I went searching for Frank. Again.
It is 3am. Sometime in July? I can’t remember. Every month feels like July.
I close the door of our small apartment and give in to its haunting. Everything sounds like the promise of him. The dripping of the tap. The wind escaping through the crack of the door. The whir of the clothes spinning on the washing line outside.
I was at our bar tonight, the one that we printed an invisible mark of ownership on. Just like our park, our seat at the movies — the one with the slight tear in the red pleather — and our grocery store, on the corner of 4th and Republic.
I look out the window and confront the memory of The Last Time. I was sitting on the hand-painted swing outside. He took a seat on the ice cold lawn, surrounded by the strawberries he planted, and whispered ‘we are all mortals aren’t we? Any moment this could go’, and went inside to make a cup of coffee. He would never drink it.
‘We don’t have any milk’, he yelled. ‘I’m going out to get some. I’ll be back in…’
His last words were muffled by the sound of his Lincoln Town Car starting up. The words trapped in the space between there and here, as I have become trapped between then and now.
I have become used to unfinished things. I have become used to the promises he makes, every time he texts, emails, calls, DMs, or likes my pictures on Instagram. Those promises fill the silences in the long spaces in-between our every interaction. They all feel like ellipses, and my every day feels like an abbreviation.
I hold onto the quiet desperation that pervades my days, careful to let it not spill over into loss. I cannot go there yet.
The apartment looks like a tornado just flew around this room. ‘Excuse the mess’, I used to tell all guests brave enough to enter. But nobody comes around anymore. And I rarely leave, unless I am out looking for Frank, or engaging in the mundane tasks required of the act of living. ‘Being alive’, what a strange concept. What a trip. ‘We are all mortals aren’t we?’

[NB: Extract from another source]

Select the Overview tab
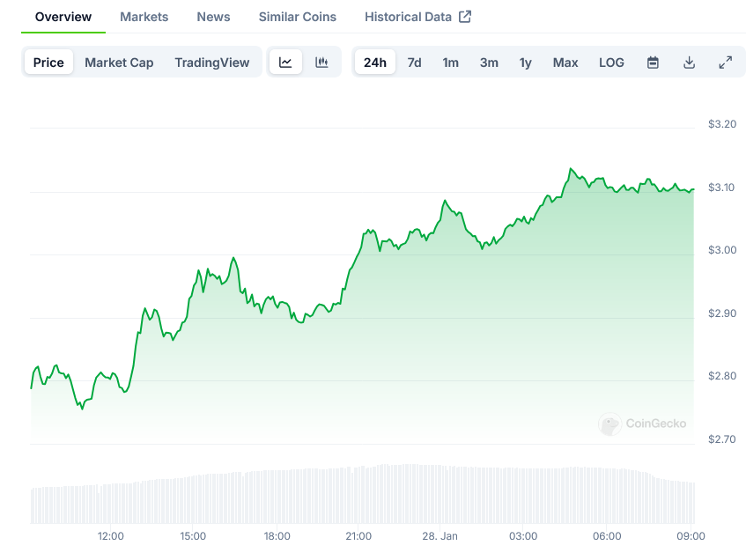 pos(63,17)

I cannot look at the cup of coffee he brewed, still left on the kitchen sink. It’s a relic of a past life; one lived in a haze of domestic paradise. Mango, peaches and limes lie discarded on wooden bowls. They should have gone mouldy and sour long ago, but everything in here seem to lie in wait. Every part of this house is hoping for, hinging on and anxiously awaiting his return.

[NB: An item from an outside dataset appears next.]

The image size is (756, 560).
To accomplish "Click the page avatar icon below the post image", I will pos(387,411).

I was out at ‘The Pyramid’ tonight, a small hipster haunt that we recklessly frequented, even though we occupied it with a strange mix of unease and satisfaction, and our bank accounts wheezed every time we walked in. I met our group of friends there, the same ones who jokingly made ‘Where’s Wally’ shirts with Frank’s face on them last month. It was not funny. I still laughed. It tasted bitter and salty.
Some of them still excited at the mere mention of his name, while others jadedly roll their eyes and order another round. Kimberley says she saw him at an album launch. Kenny says he texted her an image of his plane ticket, promising that he would attend her birthday party. Tyler always shows me the Snapchats the exchanged, and reminds me that Frank really loves me. I believe it. I constantly renew my membership to this one man cult. Cramming dreams into a Styrofoam cup, and sipping on it painfully slowly. Hoping it doesn’t run out. Knowing it will.

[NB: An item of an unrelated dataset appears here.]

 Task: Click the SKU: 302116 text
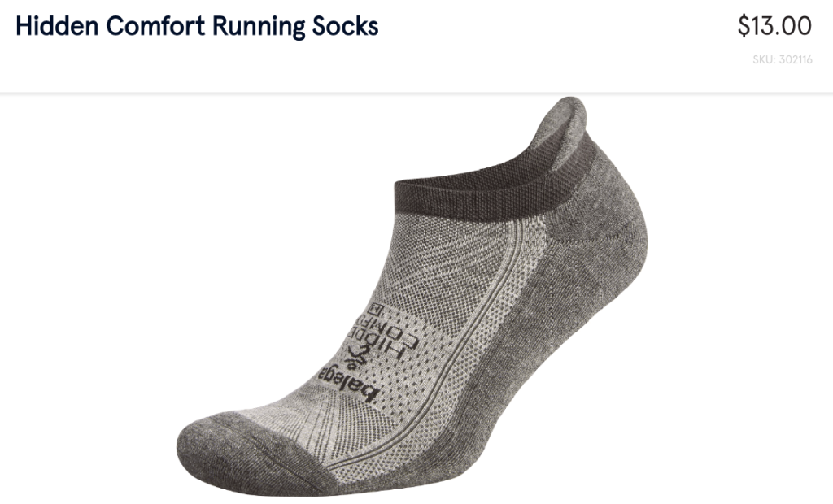tap(782, 59)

If only they knew how he lovingly chastised some of them in secret. How he called them Super Rich Kids and mocked their Supergas, Polo sweatshirts and kombucha smoothies. He was always sieving realities, taking the measure of things, considering the weight of the world. I moved between being in awe of his razer-sharp critique, and switching on another episode of the Kardashians. Kim is my reprieve, as another sermon begins. Like, literally.
I went to church last Sunday, the hard pews biting into my limbs, the prayer book feeling heavy in my hands. I sang in spurts, as tiny fragments of songs escaping my lips at random. I almost laughed as someone next to me bellowed ‘seek and ye shall find’. No one always turns on their location, I wanted to yell. No one always wants to be found.
Frank never trusted religion. I never trusted him. Fully, anyway.
Frank. I say his name often. To remind myself that I didn’t make him up. I turn his name around in my mouth, feeling its journey from my throat to my lips, relishing in the way it rests on my tongue. I see glimpses of him on the street. In everyone. In everything. The other day, as I played James Blake and engaged in the rare act of cleaning, I thought I saw him peeking through the blinds. I rushed to the window, and found nothing more than my cellphone. I turned it on in hope. Nothing.
He is my home screen wallpaper, every now and then. Every now and then. I should change it, but my heart is unwilling.
Last week, he called me from a payphone. “Where are you?” I whispered, unable to hide the hopefulness in my voice, its tone an acute betrayal of my simmering anger.
“Somewhere”, he answered.
“I’ve been thinking about you”, I said.
“I’ve been thinking about forever”, he responded, then hung up.
I’m searching for Frank in the bottom of a double shot of Jameson’s. It’s 4am, and I am at The Pyramid. Again. I suppose I am clinging to the hope that he will show up. I am yearning for him to suddenly appear, just as suddenly as he left.
My daily movements now navigate a tiny circuit of our geography. I visit all the places he could be. All the places he still haunts. I watch many movies with my pants catching on the tear in the seat, accompanied by one medium popcorn, and one Coca Cola.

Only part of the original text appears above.